The indexes include alcoholic beverages and tobacco, petrol and diesel, domestic and international airfares, as well as domestic accommodation services and overseas accommodation costs prepaid in New Zealand.

“Stats NZ is now publishing 45% of the consumers price index basket monthly,” Nicola Growden (pictured above), consumers prices senior manager, said in a media release. “We are delighted to be able to respond to customer demand and publish another big portion of the consumers price index every month.”

New SPI figures

According to the SPI, food prices experienced an increase since the previous year but saw decline in October.
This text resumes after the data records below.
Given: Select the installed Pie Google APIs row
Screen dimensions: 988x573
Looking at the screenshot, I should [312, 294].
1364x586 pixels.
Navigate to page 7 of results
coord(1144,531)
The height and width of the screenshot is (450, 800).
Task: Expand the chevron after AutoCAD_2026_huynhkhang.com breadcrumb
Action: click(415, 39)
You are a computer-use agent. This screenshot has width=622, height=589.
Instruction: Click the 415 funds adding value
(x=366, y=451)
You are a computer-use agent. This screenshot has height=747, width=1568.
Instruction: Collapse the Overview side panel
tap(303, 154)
Rent prices, meanwhile, exhibited consistent growth on both an annual and monthly basis.

International accommodation prices rose by 2.7%, while international airfares decreased 7.5%. In the domestic realm, accommodation costs saw a 2.8% rise, contrasting with a 9.4% decline in airfares.

“For international and domestic travel, it was cheaper to travel by air, but more expensive to stay at the destination,” Growden said.

Petrol prices slipped 1.1% in October.

The alcoholic beverages and tobacco group lifted 1.3%, primarily attributed to heightened prices for cigarettes and tobacco.

“We usually see a rise for cigarettes and tobacco during the start of the year when excise taxes are adjusted,” Growden said. “The 2.7% increase in prices for cigarettes and tobacco is the largest we have seen apart from the increases we usually see in January.”

Since the series started in June 2011, the second-highest increase, apart from January, occurred in July 2014 with a 1.2% monthly rise.